How many words did Shakespeare know?
There is the eternal question about how many words Shakespeare knew. He was certainly a literary genius, perhaps the greatest one ever, and his vocabulary alone does certainly not qualify as a sole measure for this, but the question of how many words he knew is still interesting. There is a frequently cited paper, that estimates his vocabulary to contain about 66500 words. The statistics behind their approach is quite complex. The general idea is that Shakespeare did not use all the words he knew in his plays. In every further play we might have used more words; but because he has already used many words in previous texts the increase becomes slower and slower. Only for an infinitely long text we could learn everything about his vocabulary. I will use an approach that is very different from theirs and much simpler to generate my own estimate. Using the link that @Vitaliy Kaurov provided (see file attached)
texts = Import["/Users/thiel/Desktop/will_play_text.csv.xls"];
words = Flatten[TextWords /@ (StringReplace[StringSplit[#, ";"], "\"" -> ""] & /@ texts[[1 ;;, -1]])[[All, -1]]];
words // Length
I find that there are 775418 words in all plays. Deleting all duplicates we get:
DeleteDuplicates[words] // Length
31665 words being actually used in his work, which is close to what they find in the paper. They also note that they count every distinguishable pattern of letters as different words, i.e. "girls" is different from "girl", which is basically what this word count above also does. I do think, however, that we should transform everything to lower case at least.
DeleteDuplicates[ToLowerCase[words]] // Length
This gives 26620 words. We do not appear to be off by much.

The tasks
**A.** In the post on Shakespeare's vocabulary, how many words does the author count across all the plays?
**B.** Please say whether each statement agrees with the post on Shakespeare's vocabulary, answering yes or no and quoting the words of the post that decide it.
(i) The frequently cited paper puts Shakespeare's vocabulary at about 66500 words.
(ii) The author estimates the vocabulary with the same method as the paper.
(iii) After every word is changed to lower case, 31665 distinct words remain.

Given data
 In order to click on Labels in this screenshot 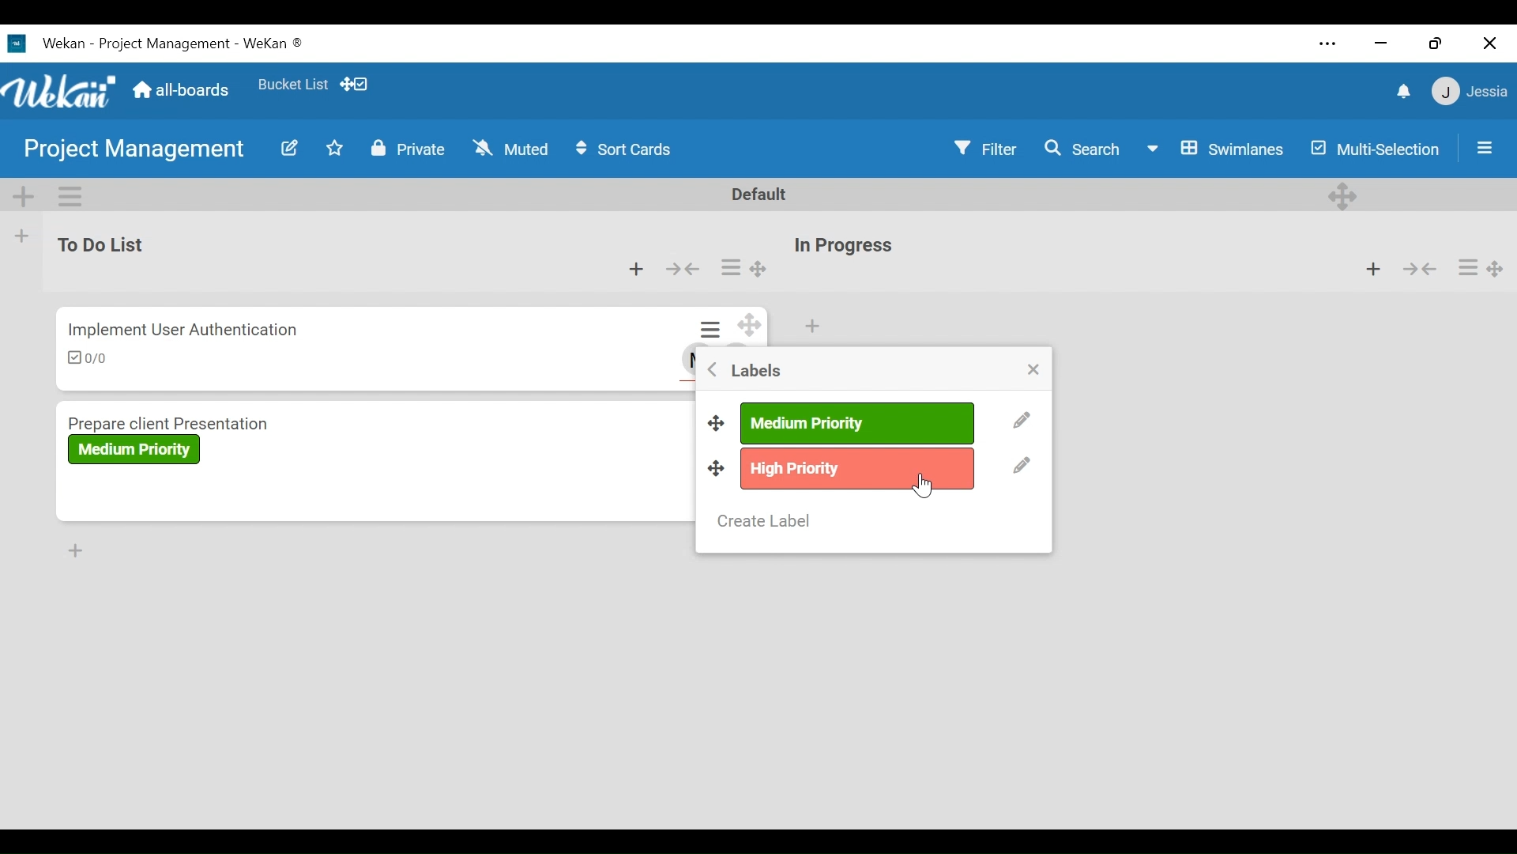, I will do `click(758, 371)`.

Results by task
**A.** 775418 words.

**B.**
(i) Yes: "estimates his vocabulary to contain about 66500 words."
(ii) No: "I will use an approach that is very different from theirs and much simpler."
(iii) No: "This gives 26620 words."